As we have 8 different letters so the first letter of the 8 letters long word can be selected in 8 ways.

Next, we will have 7 different letters so the second letter of the 8 letters long word can be selected in 7 ways.

In a similar way, the other 6 letters can be selected in 6, 5, 4, 3, 2, and 1 ways respectively.

So total ways will be $8 \times 7 \times 6 \times 5 \times 4 \times 3 \times 2 \times 1 = 8!$ ways

b) In the word PANDEMIC we have three vowels which are A, E, I, and five consonants which are P, N, D, M, C.

To form 7 letter long word which will begin with a consonant the beginning letter can be chosen in 5 ways as we have five consonants.

Next, we will have 7 different letters so the second letter of the 7 letters long word can be selected in 7 ways.

In a similar way, the other 5 letters can be selected in 6, 5, 4, 3, and 2 ways respectively.

So, the total ways will be $5 \times 7 \times 6 \times 5 \times 4 \times 3 \times 2 = 5 \times 7!$ ways.

So, the required no of ways will be $5\times 7! = 25200$ ways.

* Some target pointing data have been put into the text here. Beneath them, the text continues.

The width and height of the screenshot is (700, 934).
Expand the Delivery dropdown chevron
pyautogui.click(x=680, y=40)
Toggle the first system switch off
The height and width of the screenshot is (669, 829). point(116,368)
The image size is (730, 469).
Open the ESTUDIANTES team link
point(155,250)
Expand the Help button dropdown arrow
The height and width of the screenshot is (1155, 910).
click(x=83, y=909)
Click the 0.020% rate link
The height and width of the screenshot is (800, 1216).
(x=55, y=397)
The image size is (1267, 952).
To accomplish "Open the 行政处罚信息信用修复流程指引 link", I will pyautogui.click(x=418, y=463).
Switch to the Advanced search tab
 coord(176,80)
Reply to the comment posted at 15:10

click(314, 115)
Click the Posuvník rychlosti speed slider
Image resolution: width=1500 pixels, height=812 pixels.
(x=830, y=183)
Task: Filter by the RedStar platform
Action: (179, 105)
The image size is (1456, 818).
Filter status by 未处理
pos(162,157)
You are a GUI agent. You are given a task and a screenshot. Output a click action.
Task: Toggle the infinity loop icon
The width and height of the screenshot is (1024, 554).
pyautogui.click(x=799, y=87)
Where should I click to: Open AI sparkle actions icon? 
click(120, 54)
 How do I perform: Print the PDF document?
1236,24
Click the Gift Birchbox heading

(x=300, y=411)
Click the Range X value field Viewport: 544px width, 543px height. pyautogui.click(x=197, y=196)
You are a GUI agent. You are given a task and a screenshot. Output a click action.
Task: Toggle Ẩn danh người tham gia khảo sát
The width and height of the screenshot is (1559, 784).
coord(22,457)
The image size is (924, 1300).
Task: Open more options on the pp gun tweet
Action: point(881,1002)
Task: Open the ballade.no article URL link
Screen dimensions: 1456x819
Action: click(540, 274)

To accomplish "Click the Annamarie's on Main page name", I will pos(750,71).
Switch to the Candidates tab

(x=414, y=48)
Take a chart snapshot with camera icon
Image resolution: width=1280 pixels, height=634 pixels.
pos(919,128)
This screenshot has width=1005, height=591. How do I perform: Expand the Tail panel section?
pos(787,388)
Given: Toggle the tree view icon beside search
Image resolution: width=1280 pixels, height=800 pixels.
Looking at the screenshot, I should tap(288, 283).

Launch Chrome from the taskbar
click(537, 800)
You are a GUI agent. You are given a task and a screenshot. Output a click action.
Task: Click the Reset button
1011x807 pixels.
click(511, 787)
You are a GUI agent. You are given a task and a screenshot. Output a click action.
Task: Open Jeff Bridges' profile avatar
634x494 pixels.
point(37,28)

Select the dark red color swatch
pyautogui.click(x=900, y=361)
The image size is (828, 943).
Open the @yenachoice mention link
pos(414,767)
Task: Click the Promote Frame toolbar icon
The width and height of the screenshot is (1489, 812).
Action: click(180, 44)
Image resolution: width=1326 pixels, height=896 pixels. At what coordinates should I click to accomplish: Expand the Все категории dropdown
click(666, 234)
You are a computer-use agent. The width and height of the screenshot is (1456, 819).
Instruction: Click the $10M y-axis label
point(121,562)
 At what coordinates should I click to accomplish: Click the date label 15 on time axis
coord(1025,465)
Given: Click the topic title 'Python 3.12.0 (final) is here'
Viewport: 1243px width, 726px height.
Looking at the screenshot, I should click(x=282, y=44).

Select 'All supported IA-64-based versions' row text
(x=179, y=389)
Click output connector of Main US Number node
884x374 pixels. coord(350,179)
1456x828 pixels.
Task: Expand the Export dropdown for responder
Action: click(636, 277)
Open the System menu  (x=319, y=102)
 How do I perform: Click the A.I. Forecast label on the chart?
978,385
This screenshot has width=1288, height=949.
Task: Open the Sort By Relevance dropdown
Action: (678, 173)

c) To form 2 letter long word

We have 8 different letters so the first letter of the 2 letters long word can be selected in 8 ways.

Next, we will have 7 different letters so the second letter of the 2 letters long word can be selected in 7 ways.

So, the total ways will be $8 \times 7 = 56$ ways.

So, the required no of ways will be 56 ways.

d) To form 6 letter long word such that both A and I must be chosen and placed next to one another.

Now the ways in which we can place A and I in the 6 letters long word such that they are placed next to one another will be 5 ways.

Also, the two letters A and I can be arranged in 2 ways such that they are placed next to one another.

After this, we will have four letters to choose from with 6 letters remaining which can be done in 6, 4, 5, and 3 ways.

So, the total ways for the four letters will be $6 \times 5 \times 4 \times 3 = 360$ ways.

Now the total ways in which we can place A and I in the 6 letters long word such that they are placed next to one another will be 2 times 5 = 10 ways.

So, the required no of ways will be $360\times 10 = 3600$ ways.

e) The no of ways to form a 9 letter long word will be 0 ways as we have 8 letters to choose, from which we can form is maximum of 8 letter long words.